Think and Grow Rich by Napoleon Hill
NOTE – Having completed reading this book somewhere in the beginning of the year 2024, I realized how powerful it is and each and every line is worth injecting into your veins. At first sight, these might seem random lines from nowhere, but if read with a serene mind, they are actually gold. So here I am, writing down my highlighted lines and paragraphs as motivation and lessons for the life of young and ever powerful Vidushi.
Truly “thoughts are things”, and powerful things at that, when mixed with purpose, persistence, and burning desire for their translation into riches or other material objects.
Edwin C. Barnes had a burning desire to become a business associate of the great Thomas Edison.
He was so determined to find a way to carry out his desire that he finally decided to travel by “blind baggage” rather than be defeated.
Mr Edison said,
“When a man really desires a thing so deeply that he is willing to stake his entire future on a single turn of the wheel in order to get it, he is sure to win. I gave him the opportunity he asked for, because I saw he had made up his mind to stand by until he succeeded.
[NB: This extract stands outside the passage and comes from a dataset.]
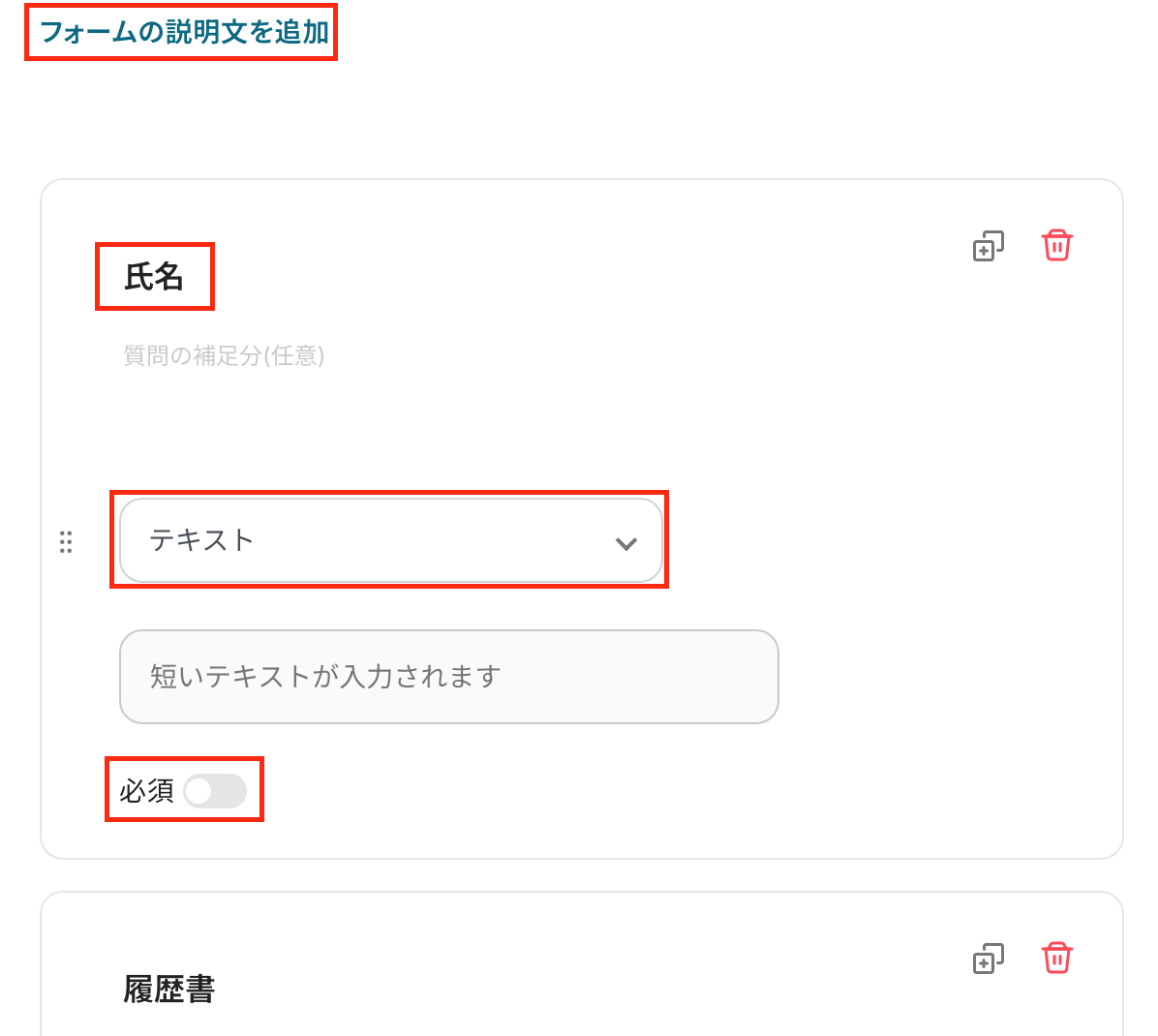
Task: Delete the 氏名 question
Action: (1056, 246)
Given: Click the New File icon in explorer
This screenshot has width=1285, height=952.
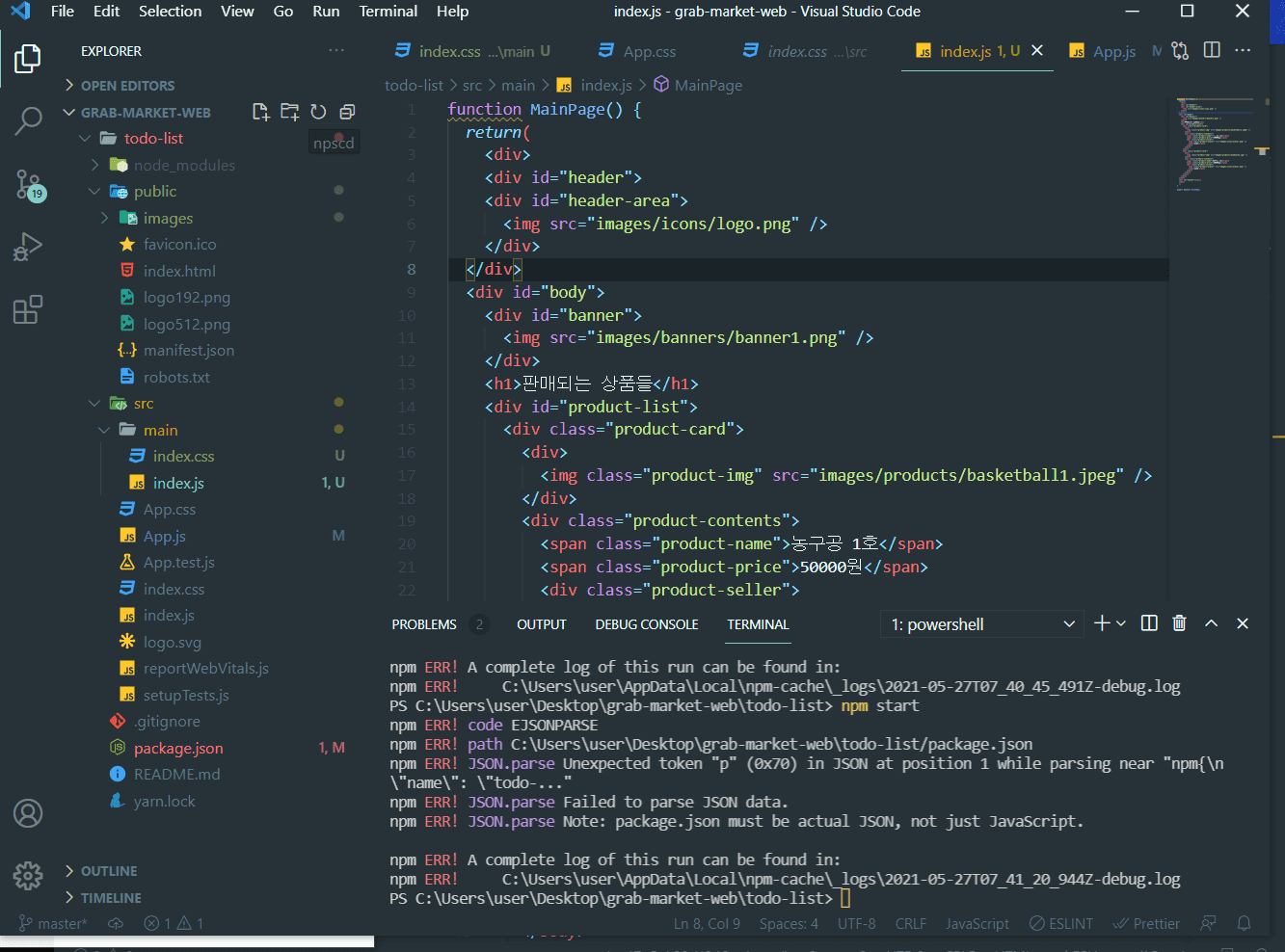Looking at the screenshot, I should [260, 112].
Subsequent events proved that no mistake was made.”
Barnes was constantly intensifying his desire to become the business associate of Edison.
When one is truly ready for a thing, it puts in its appearance.
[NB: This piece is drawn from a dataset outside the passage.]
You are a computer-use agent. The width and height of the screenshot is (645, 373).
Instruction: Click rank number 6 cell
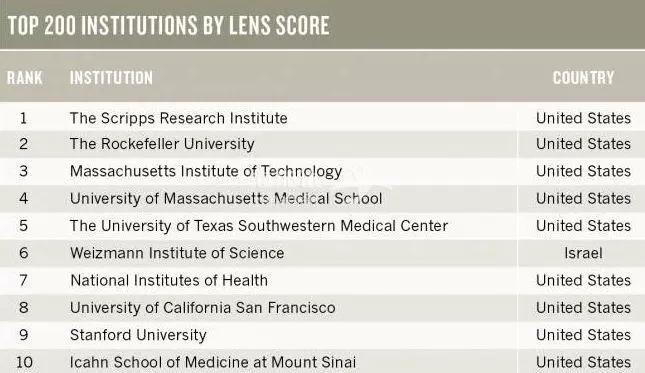pos(23,253)
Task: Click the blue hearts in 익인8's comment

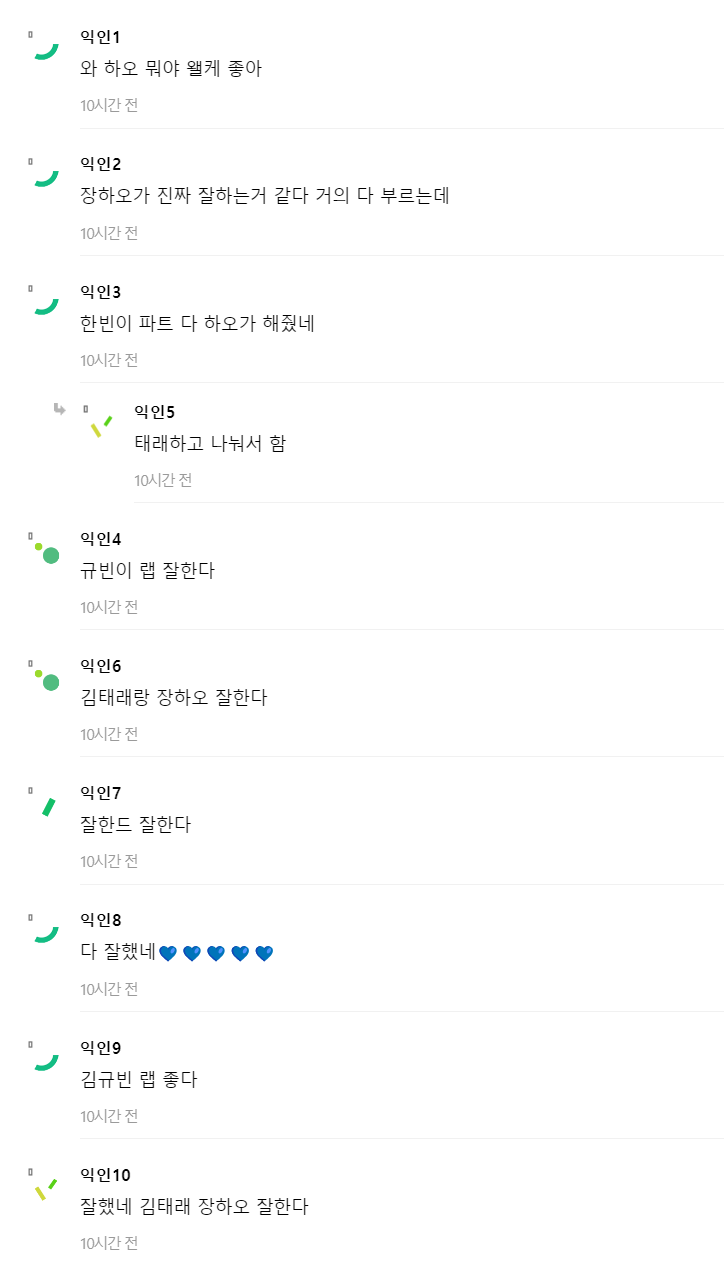Action: pyautogui.click(x=216, y=953)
I came here to go into business with Edison and I’ll accomplish this end if it takes the remainder of my life.
What a different story people would have to tell if only they would adopt a definite purpose, and stand by that purpose until it had time to become an all consuming obsession!
Maybe young Barnes did not know it at the time, but his bulldog determination, his persistence with a single desire, was destined to mow down all opposition and bring him the opportunity he was seeking.
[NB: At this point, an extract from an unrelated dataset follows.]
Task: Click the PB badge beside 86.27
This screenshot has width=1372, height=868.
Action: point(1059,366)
When the opportunity came, it appeared in a different form, and from a different direction than Barnes had expected.
That is one of the trick of opportunity. It has a sly habit of slipping in by the back door, and often comes disguised in the form of misfortune or temporary defeat. Perhaps this is why so many fail to recognize opportunity.
Out of that business association grew the slogan, “Made by Edison and installed by Barnes”.
He acquired the definite knowledge that an intangible impulse of thought can be transmuted into it’s physical counterpart by the application of known principles.
Barnes literally thought himself into a partnership with the great Edison! He thought himself into a fortune. He had nothing to start with, except the capacity to know what he wanted, and the determination to stand by that desire until he realized it.
He had no influence. But he did have initiative, faith and the will to win. With these intangible forces he made himself number one man with the greatest inventor who ever lived.
One of the most common causes of failure is the habit of quitting when one is overtaken by temporary defeat.
Gold fever
His calculation showed that the vein would be found just three feet from where Darbys had stopped drilling! That is exactly where it was found.
The junk man took millions of dollars in ore from the mine because he knew enough to seek expert counsel before giving up.
Quoting Darby
” I stopped three feet from gold, but I will never stop because men say ‘no’ when I ask them to buy insurance.” He owes his “stickability” to the lesson from from his “quitability” in the gold mining business.
Before success comes to most people, they are sure to meet with much temporary defeat, and perhaps some failure.
More than 500 of the most successful people America has ever known told the author their greatest success came just one step beyond the point at which defeat had overtaken them.
Failure is a trickster with a keen sense of irony and cunning. It takes great delight in tripping one up when success is almost within reach.
“No” does not necessarily mean no.
What do you want?
My mammy says send her fifty cents.
MY MAMMY’S GOTTA HAVE THAT FIFTY CENTS!
“What can you make of it? What strange power did that child use that so completely whipped my uncle?”